Karamba Diaby ist aktuell der einzige schwarze Abgeordnete im deutschen Parlament und nicht der erste Politiker, dessen Büro mit einer Schusswaffe angegriffen wurde: Im April letzten Jahres wurde die Linke-Politikerin Juliane Nagel in Leipzig Opfer eines ähnlichen Angriffs. Auch bei ihr wurde mehrfach auf die Scheibe des Büros geschossen. In beiden Fällen befanden sich während des Angriffs keine Personen im Raum. 

“Nach dem Anschlag haben wir zunächst für zwei Wochen den Raum gesperrt, der ja auch von vielen Gruppen genutzt wurde. Wir wussten nicht, ob es bei dem Anschlag bleiben würde,” sagt Juliane Nagel, Linken-Abgeordnete im sächsischen Landtag, im Gespräch mit der Kleinen Zeitung. Bis heute ist unklar, wer die Täter waren, aber sie ist sich sicher, dass es sich um einen Täter aus dem rechten Milieu gehandelt hat. “Wir haben uns damals sehr stark gegen rechtsextreme Gruppen engagiert, da liegt das nahe.” Anders als in Diabys Fall war die Polizei in Nagels Fall von Beginn an von einem politischen Motiv ausgegangen, sagt sie. 

Auch Diaby engagiert sich stark gegen Hass und Hetze. Nach dem antisemitischen Attentat in Halle im September letzten Jahres hatte er mehr Engagement gegen Hass in den sozialen Medien gefordert. 

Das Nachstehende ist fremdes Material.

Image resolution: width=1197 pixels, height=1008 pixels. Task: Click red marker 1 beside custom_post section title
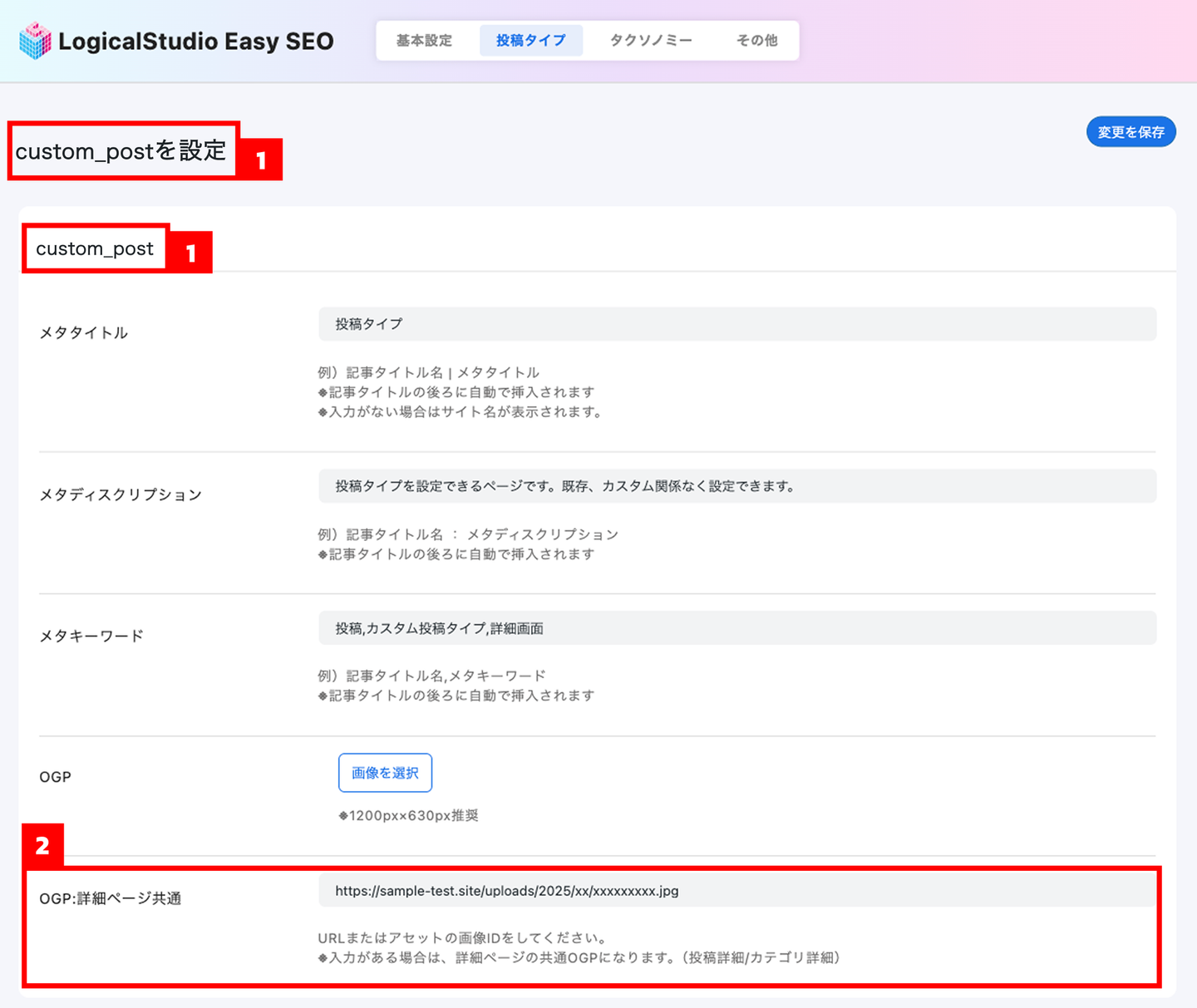191,253
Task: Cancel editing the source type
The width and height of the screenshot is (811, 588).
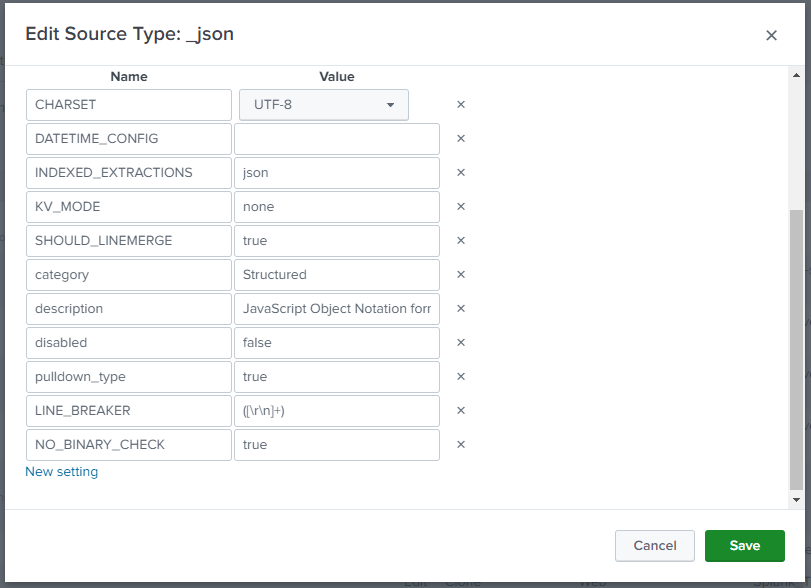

“Es sind schon krasse Zustände, wenn Politikerinnen und Politiker mit solch einer Wucht angegriffen werden”, kommentiert Juliane Nagel mit Blick auf den gestrigen Vorfall. Karamba Diaby kündigte der BILD gegenüber an, sich nicht einschüchtern zu lassen, und wandte sich heute am frühen Abend in der aktuellen Stunde des Bundestages zum Thema “Schutz von Kommunalpolitikern, Polizei und Rettungskräften” an die Öffentlichkeit. Er bedankte sich für die Welle der Solidarität und machte deutlich, dass die unzähligen Nachrichten an ihn zeigen, dass die überwältigende Mehrheit der Bevölkerung sich eine offene Gesellschaft wünsche.